**EXERCISE MATERIAL**
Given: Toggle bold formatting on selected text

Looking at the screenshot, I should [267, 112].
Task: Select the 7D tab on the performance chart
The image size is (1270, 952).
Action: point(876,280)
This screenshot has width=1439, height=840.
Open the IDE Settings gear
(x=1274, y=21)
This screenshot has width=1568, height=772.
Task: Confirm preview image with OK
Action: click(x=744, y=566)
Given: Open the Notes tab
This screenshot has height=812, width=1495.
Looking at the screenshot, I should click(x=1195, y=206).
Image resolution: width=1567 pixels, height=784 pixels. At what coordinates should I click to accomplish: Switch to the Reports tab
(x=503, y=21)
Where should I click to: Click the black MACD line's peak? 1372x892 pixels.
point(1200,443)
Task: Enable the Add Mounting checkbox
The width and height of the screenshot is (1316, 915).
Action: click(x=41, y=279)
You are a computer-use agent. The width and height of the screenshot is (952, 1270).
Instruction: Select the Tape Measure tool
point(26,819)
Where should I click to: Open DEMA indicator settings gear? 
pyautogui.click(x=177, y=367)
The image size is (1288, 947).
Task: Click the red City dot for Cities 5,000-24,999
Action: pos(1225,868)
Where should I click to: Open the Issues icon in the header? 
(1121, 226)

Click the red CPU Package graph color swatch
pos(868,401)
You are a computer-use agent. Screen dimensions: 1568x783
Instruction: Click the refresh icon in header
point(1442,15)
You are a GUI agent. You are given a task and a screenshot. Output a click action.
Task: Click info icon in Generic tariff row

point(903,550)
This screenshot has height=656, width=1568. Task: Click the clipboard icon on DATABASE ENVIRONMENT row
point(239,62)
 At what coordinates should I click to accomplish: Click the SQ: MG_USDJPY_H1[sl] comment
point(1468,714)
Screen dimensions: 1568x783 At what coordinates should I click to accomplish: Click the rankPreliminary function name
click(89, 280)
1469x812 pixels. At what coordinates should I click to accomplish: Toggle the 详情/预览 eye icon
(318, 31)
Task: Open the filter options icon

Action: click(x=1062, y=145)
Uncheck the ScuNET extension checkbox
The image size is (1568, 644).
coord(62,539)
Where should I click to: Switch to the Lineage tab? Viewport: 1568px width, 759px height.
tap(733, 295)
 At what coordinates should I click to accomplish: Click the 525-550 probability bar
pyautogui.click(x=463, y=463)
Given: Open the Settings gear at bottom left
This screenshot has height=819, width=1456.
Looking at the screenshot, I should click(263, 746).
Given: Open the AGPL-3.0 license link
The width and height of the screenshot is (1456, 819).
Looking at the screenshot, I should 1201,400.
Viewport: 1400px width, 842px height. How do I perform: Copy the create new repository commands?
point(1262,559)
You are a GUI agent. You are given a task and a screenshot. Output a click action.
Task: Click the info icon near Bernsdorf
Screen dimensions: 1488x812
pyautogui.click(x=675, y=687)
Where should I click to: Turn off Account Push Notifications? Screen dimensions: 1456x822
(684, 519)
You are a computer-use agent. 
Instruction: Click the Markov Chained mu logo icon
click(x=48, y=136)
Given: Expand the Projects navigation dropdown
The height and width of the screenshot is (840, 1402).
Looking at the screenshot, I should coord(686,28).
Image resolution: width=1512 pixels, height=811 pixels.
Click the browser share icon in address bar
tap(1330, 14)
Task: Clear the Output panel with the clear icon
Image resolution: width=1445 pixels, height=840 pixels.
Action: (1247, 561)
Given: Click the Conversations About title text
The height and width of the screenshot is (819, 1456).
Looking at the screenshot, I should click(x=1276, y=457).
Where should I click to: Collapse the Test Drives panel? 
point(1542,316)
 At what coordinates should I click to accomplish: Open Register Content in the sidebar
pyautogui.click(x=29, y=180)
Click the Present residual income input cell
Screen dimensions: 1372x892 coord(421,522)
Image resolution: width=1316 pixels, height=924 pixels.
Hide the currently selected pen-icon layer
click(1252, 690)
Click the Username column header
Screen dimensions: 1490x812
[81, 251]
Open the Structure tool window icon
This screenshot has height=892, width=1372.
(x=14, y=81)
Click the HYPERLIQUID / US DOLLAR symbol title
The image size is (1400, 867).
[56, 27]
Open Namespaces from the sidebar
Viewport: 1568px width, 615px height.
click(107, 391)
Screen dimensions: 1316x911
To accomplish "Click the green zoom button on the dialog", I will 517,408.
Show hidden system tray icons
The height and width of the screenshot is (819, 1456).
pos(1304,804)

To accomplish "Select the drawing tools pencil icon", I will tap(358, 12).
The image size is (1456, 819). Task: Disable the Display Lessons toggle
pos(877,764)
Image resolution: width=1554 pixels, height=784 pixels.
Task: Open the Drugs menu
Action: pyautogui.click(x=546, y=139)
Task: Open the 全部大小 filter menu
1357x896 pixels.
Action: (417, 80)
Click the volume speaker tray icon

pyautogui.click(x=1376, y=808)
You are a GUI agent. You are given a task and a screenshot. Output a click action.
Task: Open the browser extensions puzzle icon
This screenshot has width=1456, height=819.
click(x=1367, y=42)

**TRY IT**
The listing above needs to be retyped. Reproduce every line exactly.

**WRITTEN REPLY**
Given: Toggle bold formatting on selected text

Looking at the screenshot, I should [267, 112].
Task: Select the 7D tab on the performance chart
The image size is (1270, 952).
Action: point(876,280)
This screenshot has width=1439, height=840.
Open the IDE Settings gear
(x=1274, y=21)
This screenshot has width=1568, height=772.
Task: Confirm preview image with OK
Action: click(x=744, y=566)
Given: Open the Notes tab
This screenshot has height=812, width=1495.
Looking at the screenshot, I should click(x=1195, y=206).
Image resolution: width=1567 pixels, height=784 pixels. At what coordinates should I click to accomplish: Switch to the Reports tab
(x=503, y=21)
Where should I click to: Click the black MACD line's peak? 1372x892 pixels.
point(1200,443)
Task: Enable the Add Mounting checkbox
The width and height of the screenshot is (1316, 915).
Action: click(x=41, y=279)
You are a computer-use agent. The width and height of the screenshot is (952, 1270).
Instruction: Select the Tape Measure tool
point(26,819)
Where should I click to: Open DEMA indicator settings gear? 
pyautogui.click(x=177, y=367)
The image size is (1288, 947).
Task: Click the red City dot for Cities 5,000-24,999
Action: pos(1225,868)
Where should I click to: Open the Issues icon in the header? 
(1121, 226)

Click the red CPU Package graph color swatch
pos(868,401)
You are a computer-use agent. Screen dimensions: 1568x783
Instruction: Click the refresh icon in header
point(1442,15)
You are a GUI agent. You are given a task and a screenshot. Output a click action.
Task: Click info icon in Generic tariff row

point(903,550)
This screenshot has height=656, width=1568. Task: Click the clipboard icon on DATABASE ENVIRONMENT row
point(239,62)
 At what coordinates should I click to accomplish: Click the SQ: MG_USDJPY_H1[sl] comment
point(1468,714)
Screen dimensions: 1568x783 At what coordinates should I click to accomplish: Click the rankPreliminary function name
click(89, 280)
1469x812 pixels. At what coordinates should I click to accomplish: Toggle the 详情/预览 eye icon
(318, 31)
Task: Open the filter options icon

Action: click(x=1062, y=145)
Uncheck the ScuNET extension checkbox
The image size is (1568, 644).
coord(62,539)
Where should I click to: Switch to the Lineage tab? Viewport: 1568px width, 759px height.
tap(733, 295)
 At what coordinates should I click to accomplish: Click the 525-550 probability bar
pyautogui.click(x=463, y=463)
Given: Open the Settings gear at bottom left
This screenshot has height=819, width=1456.
Looking at the screenshot, I should click(263, 746).
Given: Open the AGPL-3.0 license link
The width and height of the screenshot is (1456, 819).
Looking at the screenshot, I should 1201,400.
Viewport: 1400px width, 842px height. How do I perform: Copy the create new repository commands?
point(1262,559)
You are a GUI agent. You are given a task and a screenshot. Output a click action.
Task: Click the info icon near Bernsdorf
Screen dimensions: 1488x812
pyautogui.click(x=675, y=687)
Where should I click to: Turn off Account Push Notifications? Screen dimensions: 1456x822
(684, 519)
You are a computer-use agent. 
Instruction: Click the Markov Chained mu logo icon
click(x=48, y=136)
Given: Expand the Projects navigation dropdown
The height and width of the screenshot is (840, 1402).
Looking at the screenshot, I should coord(686,28).
Image resolution: width=1512 pixels, height=811 pixels.
Click the browser share icon in address bar
tap(1330, 14)
Task: Clear the Output panel with the clear icon
Image resolution: width=1445 pixels, height=840 pixels.
Action: (1247, 561)
Given: Click the Conversations About title text
The height and width of the screenshot is (819, 1456).
Looking at the screenshot, I should click(x=1276, y=457).
Where should I click to: Collapse the Test Drives panel? 
point(1542,316)
 At what coordinates should I click to accomplish: Open Register Content in the sidebar
pyautogui.click(x=29, y=180)
Click the Present residual income input cell
Screen dimensions: 1372x892 coord(421,522)
Image resolution: width=1316 pixels, height=924 pixels.
Hide the currently selected pen-icon layer
click(1252, 690)
Click the Username column header
Screen dimensions: 1490x812
[81, 251]
Open the Structure tool window icon
This screenshot has height=892, width=1372.
(x=14, y=81)
Click the HYPERLIQUID / US DOLLAR symbol title
The image size is (1400, 867).
[56, 27]
Open Namespaces from the sidebar
Viewport: 1568px width, 615px height.
click(107, 391)
Screen dimensions: 1316x911
To accomplish "Click the green zoom button on the dialog", I will 517,408.
Show hidden system tray icons
The height and width of the screenshot is (819, 1456).
pos(1304,804)

To accomplish "Select the drawing tools pencil icon", I will tap(358, 12).
The image size is (1456, 819). Task: Disable the Display Lessons toggle
pos(877,764)
Image resolution: width=1554 pixels, height=784 pixels.
Task: Open the Drugs menu
Action: pyautogui.click(x=546, y=139)
Task: Open the 全部大小 filter menu
1357x896 pixels.
Action: (417, 80)
Click the volume speaker tray icon

pyautogui.click(x=1376, y=808)
You are a GUI agent. You are given a task and a screenshot. Output a click action.
Task: Open the browser extensions puzzle icon
This screenshot has width=1456, height=819.
click(x=1367, y=42)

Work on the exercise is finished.